Instructions to follow:
Without carrying over a single picture, write out the records below exactly.
::::::
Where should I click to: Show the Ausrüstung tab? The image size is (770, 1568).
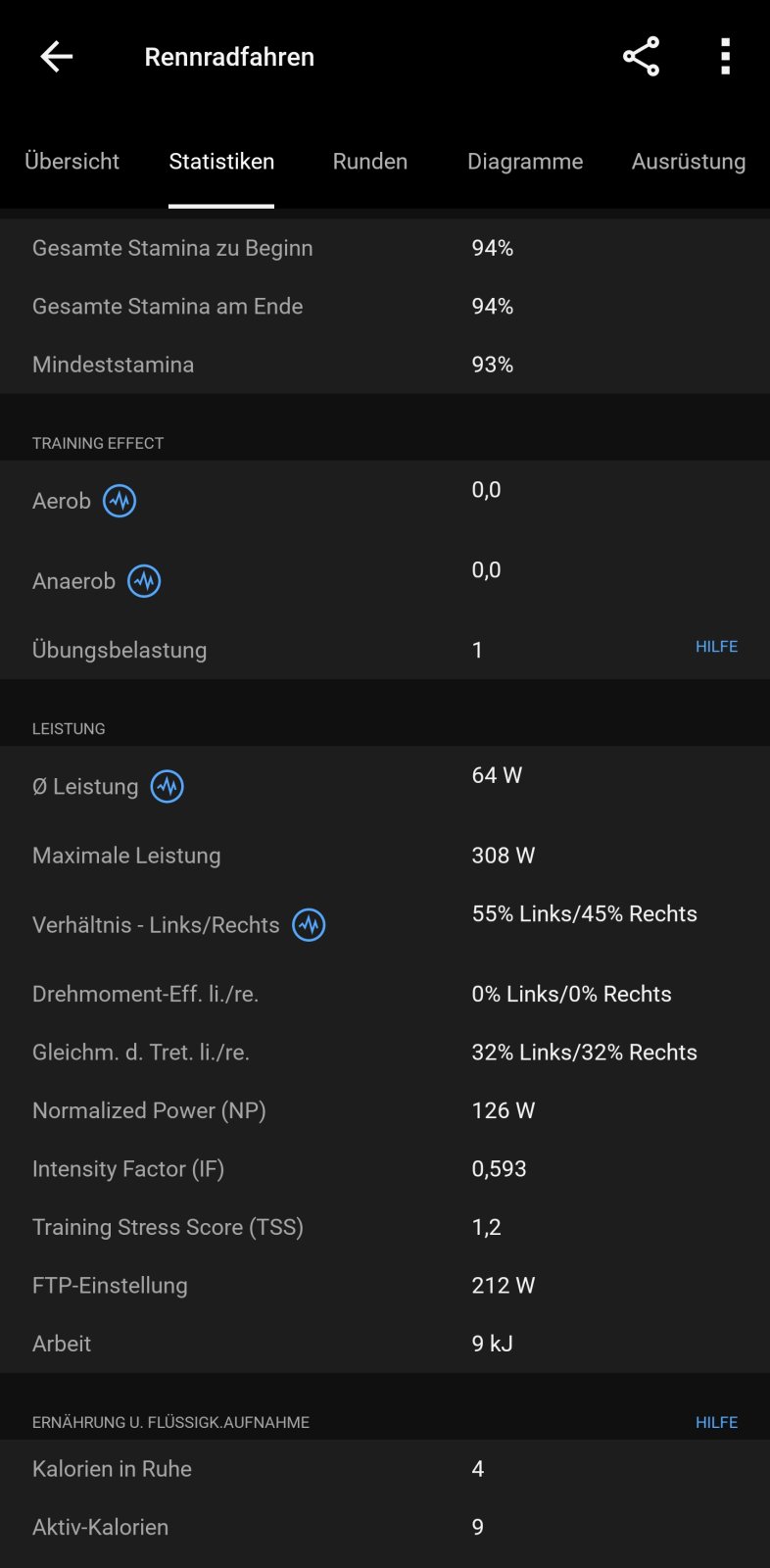pyautogui.click(x=688, y=162)
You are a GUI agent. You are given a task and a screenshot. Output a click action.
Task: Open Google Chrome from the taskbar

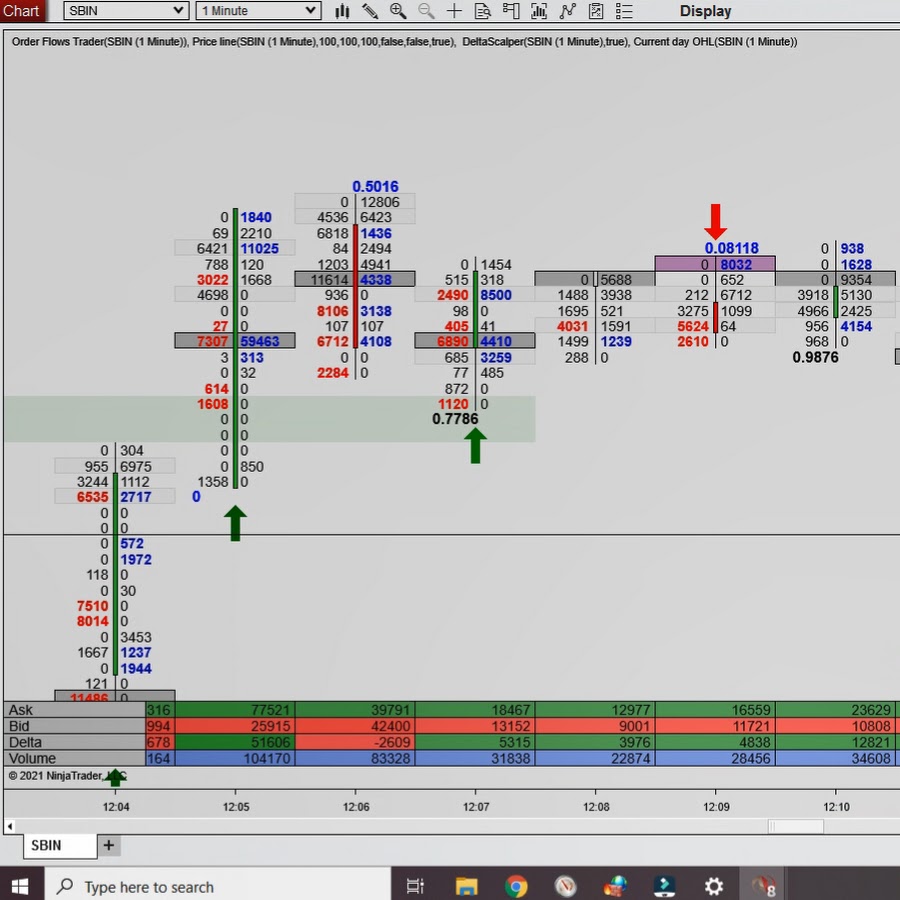tap(516, 886)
::::::
Expected answer:
Where should I click to: Show the Ausrüstung tab? The image size is (770, 1568).
pyautogui.click(x=688, y=162)
You are a GUI agent. You are given a task and a screenshot. Output a click action.
Task: Open Google Chrome from the taskbar

tap(516, 886)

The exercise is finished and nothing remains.